### Data for this task

※ ※ ※

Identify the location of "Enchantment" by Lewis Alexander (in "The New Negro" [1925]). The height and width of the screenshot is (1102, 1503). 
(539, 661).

※ ※ ※

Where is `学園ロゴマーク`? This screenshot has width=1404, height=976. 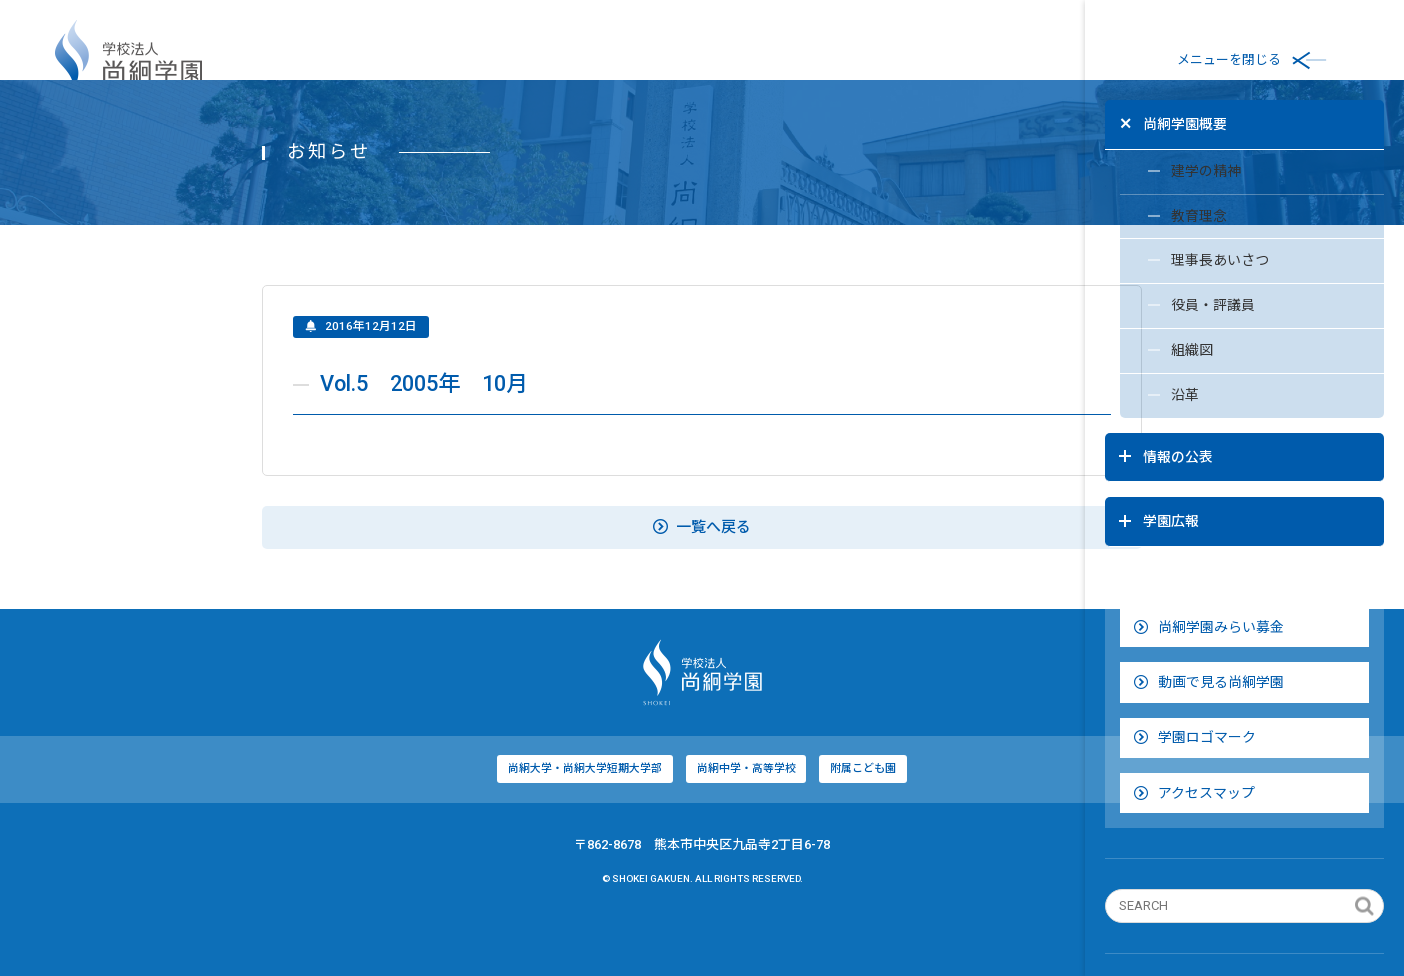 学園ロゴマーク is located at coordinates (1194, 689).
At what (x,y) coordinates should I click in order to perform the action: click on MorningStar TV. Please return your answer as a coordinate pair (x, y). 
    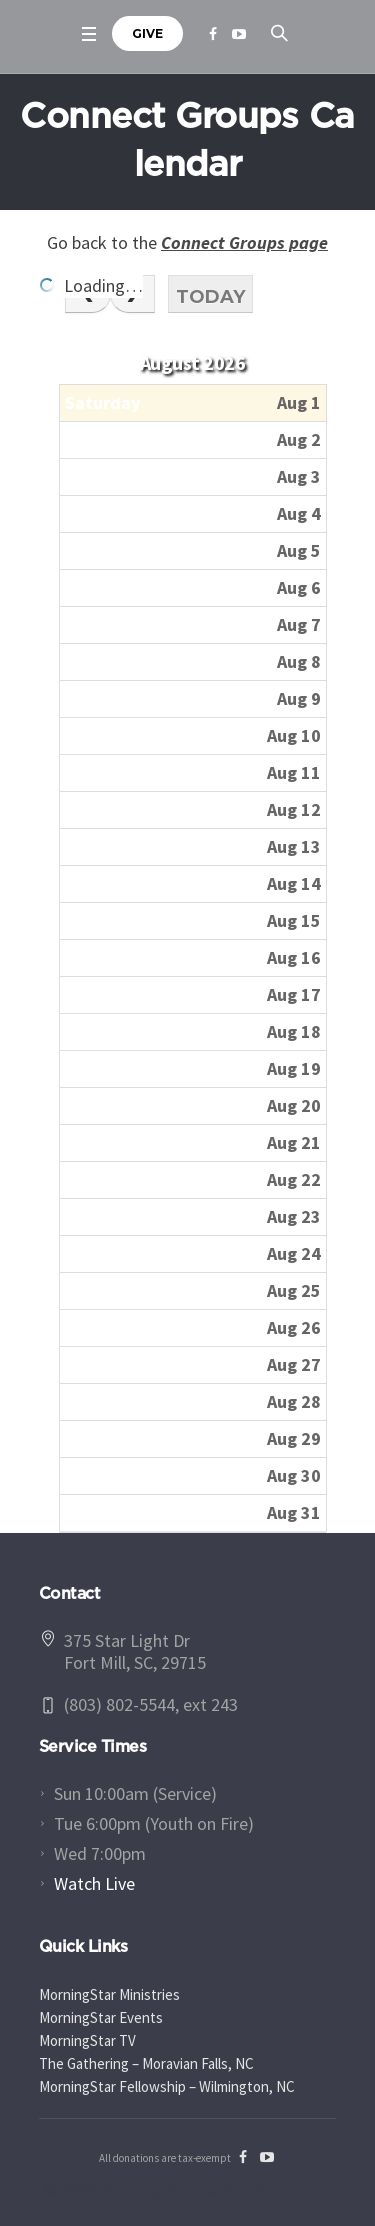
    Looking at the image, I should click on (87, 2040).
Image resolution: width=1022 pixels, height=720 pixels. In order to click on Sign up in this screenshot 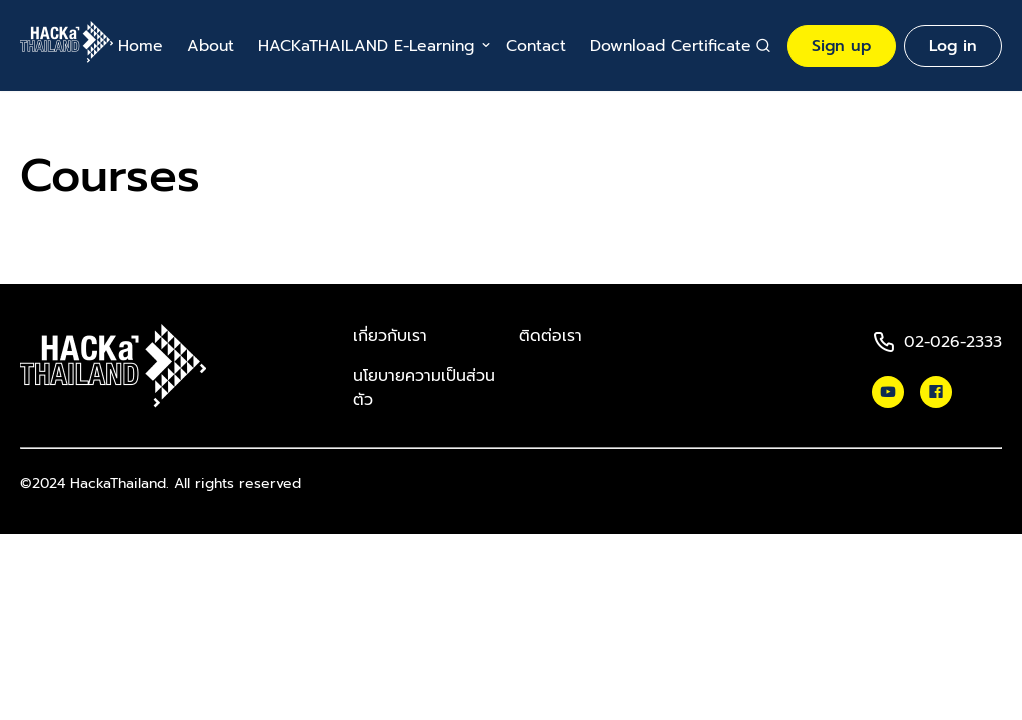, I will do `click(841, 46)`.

※ ※ ※

Rewrite in full every line of the listing between the lines holding "Identify the location" and "(539, 661).", inclusive. Multiply each answer coordinate by 2.25 and round it to a whole number, rounding halves up, and leave all other numbers unchanged.

### Answer in full
Identify the location of "Enchantment" by Lewis Alexander (in "The New Negro" [1925]). The height and width of the screenshot is (1102, 1503). 
(1213, 1487).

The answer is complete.